Адамович, как большинство писателей, после смерти вступил в полосу «временного забвения», но это все же не помешало возникновению всевозможных мифов и легенд о нем, а как раз этого он очень опасался.

— Подумать только, какой вздор болтают об Ахматовой — о ее любви к Блоку, о том, что из-за нее повесился студент, о том, что Гумилев не отец ее сына Левы! А о Гумилеве! Какой-то болван выдумал даже, что он косил оттого, что у него был стеклянный глаз. А читатели верят каждому печатному слову. Боюсь, что и обо мне будут черт знает что сочинять. А я хочу, чтобы обо мне писали бы только правду, — говорил он мне как-то еще до своей поездки в Америку за одним из наших еженедельных обедов в ресторане на Елисейских полях.

— Всю правду без утайки?

Он поморщился.

— Никто не хочет, чтобы о нем знали всю правду. Есть вещи, о которых нельзя говорить, — у каждого. Но я против лжи, против наведения тени и против того, чтобы меня покрывали сахарной глазурью — ах, он был ангел, добрый до святости! Пожалуйста, помните это, если когда-нибудь вам захочется писать обо мне — la verite, rien que la verite[48] — но, конечно, не toute la verite[49]. Ведь вы обо мне все знаете, больше, чем кто-либо другой.
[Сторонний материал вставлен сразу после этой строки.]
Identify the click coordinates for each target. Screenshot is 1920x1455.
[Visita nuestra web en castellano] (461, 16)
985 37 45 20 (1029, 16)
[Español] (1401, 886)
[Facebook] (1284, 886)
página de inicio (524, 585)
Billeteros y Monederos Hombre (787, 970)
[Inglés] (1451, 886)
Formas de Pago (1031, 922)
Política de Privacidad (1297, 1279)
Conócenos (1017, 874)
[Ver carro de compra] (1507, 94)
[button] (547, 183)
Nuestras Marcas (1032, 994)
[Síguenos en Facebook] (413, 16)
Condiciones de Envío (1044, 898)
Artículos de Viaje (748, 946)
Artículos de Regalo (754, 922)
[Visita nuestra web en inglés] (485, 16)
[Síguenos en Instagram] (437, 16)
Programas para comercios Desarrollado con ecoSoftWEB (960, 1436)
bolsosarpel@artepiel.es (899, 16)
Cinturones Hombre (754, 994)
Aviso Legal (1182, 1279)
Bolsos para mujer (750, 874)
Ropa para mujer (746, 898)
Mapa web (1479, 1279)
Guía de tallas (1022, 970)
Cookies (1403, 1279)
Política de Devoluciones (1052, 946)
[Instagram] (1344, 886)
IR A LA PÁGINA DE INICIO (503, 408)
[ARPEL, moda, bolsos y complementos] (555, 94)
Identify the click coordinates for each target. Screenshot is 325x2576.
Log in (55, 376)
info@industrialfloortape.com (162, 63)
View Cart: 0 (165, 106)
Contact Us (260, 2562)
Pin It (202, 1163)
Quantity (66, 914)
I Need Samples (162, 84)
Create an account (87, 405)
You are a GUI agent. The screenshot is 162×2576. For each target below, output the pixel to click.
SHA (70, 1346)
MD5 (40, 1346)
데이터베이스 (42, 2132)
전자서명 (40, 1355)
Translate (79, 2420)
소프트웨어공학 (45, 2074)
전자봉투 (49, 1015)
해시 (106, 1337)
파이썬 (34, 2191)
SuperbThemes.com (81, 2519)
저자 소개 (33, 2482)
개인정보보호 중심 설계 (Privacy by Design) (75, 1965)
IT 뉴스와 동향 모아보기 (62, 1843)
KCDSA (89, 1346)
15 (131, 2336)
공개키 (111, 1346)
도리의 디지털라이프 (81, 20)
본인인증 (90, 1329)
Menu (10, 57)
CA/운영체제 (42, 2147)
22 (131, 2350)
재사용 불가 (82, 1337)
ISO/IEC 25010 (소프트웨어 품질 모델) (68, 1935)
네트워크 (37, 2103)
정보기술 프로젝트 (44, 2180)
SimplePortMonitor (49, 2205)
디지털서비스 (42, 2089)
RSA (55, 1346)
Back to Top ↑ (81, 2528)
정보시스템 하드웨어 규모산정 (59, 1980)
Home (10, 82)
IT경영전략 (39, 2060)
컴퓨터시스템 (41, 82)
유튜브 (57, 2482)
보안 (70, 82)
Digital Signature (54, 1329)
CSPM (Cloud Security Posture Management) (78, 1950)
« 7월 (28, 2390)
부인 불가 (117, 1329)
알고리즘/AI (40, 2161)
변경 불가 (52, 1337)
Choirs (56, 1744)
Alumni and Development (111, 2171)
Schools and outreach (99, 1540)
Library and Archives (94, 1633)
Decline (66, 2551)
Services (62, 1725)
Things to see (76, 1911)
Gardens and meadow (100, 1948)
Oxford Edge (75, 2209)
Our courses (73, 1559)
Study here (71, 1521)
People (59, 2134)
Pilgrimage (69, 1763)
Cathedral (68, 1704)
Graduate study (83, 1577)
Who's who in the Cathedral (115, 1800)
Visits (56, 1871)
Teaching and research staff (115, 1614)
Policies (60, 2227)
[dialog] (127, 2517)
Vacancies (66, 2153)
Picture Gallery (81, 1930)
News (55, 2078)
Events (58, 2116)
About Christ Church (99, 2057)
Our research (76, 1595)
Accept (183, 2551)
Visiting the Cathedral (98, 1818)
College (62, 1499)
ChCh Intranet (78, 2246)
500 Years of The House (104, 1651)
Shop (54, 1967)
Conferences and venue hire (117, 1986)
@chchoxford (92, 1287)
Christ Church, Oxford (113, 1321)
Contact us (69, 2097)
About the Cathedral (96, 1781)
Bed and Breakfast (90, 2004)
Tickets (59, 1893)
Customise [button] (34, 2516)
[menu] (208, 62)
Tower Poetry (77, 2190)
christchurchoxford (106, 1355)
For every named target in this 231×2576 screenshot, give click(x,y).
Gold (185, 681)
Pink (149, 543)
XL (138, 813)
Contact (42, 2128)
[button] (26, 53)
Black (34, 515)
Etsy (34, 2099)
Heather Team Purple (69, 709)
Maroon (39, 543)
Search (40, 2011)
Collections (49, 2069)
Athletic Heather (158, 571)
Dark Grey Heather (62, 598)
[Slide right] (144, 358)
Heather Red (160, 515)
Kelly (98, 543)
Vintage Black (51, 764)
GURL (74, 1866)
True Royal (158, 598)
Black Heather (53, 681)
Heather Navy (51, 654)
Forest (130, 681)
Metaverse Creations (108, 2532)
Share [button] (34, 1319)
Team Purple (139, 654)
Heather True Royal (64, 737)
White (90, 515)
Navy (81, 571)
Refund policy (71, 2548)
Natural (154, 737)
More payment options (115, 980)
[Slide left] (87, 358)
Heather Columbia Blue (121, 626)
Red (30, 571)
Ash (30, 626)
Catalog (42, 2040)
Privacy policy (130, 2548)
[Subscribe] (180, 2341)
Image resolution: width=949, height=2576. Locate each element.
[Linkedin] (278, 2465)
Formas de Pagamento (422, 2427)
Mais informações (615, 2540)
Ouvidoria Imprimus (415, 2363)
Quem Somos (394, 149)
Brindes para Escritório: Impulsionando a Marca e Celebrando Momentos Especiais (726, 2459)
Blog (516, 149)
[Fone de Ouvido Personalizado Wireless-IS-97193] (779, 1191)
Да, действительно, я знала о нем очень много. Сам он уверял меня, что ни с кем на свете не был так — до конца, как на духу, — откровенен. Ни с сестрой, ни с Любовями, ни с друзьями.

вернуться

46

застольная беседа (англ.)

вернуться

47

«посмертное» (фр.)

вернуться

48

правду, ничего, кроме правды (фр.)

вернуться

49

всю правду (фр.)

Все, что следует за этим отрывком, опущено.